▸ **ACTION ITEM**
Copy nothing from the entries below except the lines from the one containing "Viewport: 800px width, 666px" through the one containing "Click the SENYI brand logo", and copy those exactly.

▸ **RECORDS TO PROCESS**
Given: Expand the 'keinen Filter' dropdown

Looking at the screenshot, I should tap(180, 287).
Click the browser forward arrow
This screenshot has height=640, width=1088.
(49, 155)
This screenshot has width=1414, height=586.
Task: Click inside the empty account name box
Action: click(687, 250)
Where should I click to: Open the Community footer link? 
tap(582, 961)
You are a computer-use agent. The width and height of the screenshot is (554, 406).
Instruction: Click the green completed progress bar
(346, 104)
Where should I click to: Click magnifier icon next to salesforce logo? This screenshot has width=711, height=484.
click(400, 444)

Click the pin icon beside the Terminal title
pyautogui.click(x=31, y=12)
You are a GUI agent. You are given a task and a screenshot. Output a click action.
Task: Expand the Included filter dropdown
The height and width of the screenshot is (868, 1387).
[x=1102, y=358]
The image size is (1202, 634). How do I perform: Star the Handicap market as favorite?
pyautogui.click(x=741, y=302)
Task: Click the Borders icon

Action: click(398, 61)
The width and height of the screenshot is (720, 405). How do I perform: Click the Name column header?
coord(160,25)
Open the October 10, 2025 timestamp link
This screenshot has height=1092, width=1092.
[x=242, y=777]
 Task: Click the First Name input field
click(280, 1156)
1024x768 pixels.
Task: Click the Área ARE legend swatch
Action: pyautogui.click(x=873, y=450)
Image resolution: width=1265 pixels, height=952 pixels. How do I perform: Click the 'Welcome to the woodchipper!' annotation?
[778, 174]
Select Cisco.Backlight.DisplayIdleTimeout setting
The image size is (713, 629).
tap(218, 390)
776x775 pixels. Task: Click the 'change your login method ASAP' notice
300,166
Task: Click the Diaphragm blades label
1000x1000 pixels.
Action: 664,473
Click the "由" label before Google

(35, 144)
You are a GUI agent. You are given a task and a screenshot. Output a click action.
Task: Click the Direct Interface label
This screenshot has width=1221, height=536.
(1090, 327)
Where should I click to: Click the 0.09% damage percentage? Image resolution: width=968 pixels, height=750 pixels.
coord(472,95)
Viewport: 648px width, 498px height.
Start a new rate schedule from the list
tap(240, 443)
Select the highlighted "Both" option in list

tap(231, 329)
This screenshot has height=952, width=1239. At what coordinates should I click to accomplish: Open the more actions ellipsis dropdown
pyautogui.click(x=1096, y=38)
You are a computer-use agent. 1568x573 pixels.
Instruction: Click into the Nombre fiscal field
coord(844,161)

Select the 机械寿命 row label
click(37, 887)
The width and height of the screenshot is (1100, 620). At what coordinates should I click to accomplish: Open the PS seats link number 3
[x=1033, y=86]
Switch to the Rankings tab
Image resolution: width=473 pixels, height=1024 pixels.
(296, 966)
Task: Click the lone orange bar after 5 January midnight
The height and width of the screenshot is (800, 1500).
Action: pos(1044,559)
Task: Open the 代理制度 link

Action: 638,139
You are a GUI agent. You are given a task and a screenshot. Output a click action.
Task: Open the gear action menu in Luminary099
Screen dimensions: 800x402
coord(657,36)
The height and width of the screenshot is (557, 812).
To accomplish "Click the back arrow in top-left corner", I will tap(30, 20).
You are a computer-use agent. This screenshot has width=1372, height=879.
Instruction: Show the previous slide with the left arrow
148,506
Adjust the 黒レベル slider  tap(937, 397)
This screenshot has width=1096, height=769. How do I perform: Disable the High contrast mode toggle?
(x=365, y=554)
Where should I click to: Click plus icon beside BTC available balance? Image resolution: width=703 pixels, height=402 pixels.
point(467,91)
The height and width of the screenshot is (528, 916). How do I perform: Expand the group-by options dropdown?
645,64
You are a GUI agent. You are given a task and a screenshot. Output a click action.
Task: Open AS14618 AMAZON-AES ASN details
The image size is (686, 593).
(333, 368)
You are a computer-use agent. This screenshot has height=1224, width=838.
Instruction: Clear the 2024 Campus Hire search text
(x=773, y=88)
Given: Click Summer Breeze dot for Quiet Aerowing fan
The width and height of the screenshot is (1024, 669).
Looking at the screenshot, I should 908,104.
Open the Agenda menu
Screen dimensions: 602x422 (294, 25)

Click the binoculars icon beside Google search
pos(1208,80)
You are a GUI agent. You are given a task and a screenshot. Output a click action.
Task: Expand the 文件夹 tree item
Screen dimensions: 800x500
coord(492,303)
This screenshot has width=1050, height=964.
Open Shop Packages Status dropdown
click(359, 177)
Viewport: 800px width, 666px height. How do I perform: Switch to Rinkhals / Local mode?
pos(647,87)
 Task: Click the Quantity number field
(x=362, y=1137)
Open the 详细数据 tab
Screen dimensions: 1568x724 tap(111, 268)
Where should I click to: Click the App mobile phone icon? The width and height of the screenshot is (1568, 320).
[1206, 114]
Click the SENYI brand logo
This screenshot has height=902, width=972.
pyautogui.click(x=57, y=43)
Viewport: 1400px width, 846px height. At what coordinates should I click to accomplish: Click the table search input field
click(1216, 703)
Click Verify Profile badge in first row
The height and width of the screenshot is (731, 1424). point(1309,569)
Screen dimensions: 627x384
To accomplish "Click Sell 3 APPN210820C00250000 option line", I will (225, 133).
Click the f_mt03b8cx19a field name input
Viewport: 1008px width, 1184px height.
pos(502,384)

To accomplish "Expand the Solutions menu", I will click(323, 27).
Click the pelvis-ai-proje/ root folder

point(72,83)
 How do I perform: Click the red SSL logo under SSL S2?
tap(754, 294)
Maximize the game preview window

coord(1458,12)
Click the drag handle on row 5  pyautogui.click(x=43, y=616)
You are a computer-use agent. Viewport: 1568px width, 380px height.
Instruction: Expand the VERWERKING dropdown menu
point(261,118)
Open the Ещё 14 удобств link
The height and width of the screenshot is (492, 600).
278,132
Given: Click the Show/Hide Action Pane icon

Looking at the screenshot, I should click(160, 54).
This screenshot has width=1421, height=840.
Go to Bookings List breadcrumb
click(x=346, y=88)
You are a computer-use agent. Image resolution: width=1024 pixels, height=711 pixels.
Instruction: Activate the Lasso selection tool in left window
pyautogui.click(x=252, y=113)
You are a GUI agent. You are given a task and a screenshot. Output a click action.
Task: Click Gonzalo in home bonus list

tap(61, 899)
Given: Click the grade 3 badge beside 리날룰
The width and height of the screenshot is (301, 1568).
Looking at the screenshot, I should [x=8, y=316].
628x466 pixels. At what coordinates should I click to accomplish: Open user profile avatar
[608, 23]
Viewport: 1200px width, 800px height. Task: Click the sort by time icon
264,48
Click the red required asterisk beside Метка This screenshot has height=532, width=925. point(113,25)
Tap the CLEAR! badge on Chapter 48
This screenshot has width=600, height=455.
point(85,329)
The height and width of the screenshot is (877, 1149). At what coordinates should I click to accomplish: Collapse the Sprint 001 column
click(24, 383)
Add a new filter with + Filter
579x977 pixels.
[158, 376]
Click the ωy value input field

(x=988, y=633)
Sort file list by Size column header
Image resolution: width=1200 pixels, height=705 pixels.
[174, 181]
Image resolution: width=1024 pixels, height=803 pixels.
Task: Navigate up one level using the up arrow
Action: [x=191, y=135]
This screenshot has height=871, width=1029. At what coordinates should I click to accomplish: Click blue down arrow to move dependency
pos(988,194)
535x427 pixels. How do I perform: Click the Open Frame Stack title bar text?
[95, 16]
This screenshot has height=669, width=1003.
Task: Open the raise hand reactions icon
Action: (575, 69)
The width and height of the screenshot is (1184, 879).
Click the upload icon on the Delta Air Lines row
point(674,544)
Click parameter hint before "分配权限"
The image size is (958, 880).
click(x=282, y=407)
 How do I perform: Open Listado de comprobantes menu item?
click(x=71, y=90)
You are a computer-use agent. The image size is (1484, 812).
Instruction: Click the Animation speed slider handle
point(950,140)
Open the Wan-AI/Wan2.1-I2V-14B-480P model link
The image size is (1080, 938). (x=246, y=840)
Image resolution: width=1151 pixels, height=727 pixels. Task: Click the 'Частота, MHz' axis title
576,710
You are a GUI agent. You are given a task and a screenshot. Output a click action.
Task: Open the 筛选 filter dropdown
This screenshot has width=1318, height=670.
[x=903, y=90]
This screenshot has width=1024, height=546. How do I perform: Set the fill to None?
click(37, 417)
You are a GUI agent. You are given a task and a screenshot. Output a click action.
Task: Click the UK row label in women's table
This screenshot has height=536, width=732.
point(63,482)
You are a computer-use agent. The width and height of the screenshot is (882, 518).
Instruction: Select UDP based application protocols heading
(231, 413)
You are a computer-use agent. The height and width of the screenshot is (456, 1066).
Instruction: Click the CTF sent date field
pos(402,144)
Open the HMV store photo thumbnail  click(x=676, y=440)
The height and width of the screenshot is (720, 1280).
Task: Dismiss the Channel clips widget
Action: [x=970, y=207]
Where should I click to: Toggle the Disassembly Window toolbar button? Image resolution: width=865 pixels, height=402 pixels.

▸ **RESPONSE BELOW**
Viewport: 800px width, 666px height. How do I perform: Switch to Rinkhals / Local mode?
pos(647,87)
 Task: Click the Quantity number field
(x=362, y=1137)
Open the 详细数据 tab
Screen dimensions: 1568x724 tap(111, 268)
Where should I click to: Click the App mobile phone icon? The width and height of the screenshot is (1568, 320).
[1206, 114]
Click the SENYI brand logo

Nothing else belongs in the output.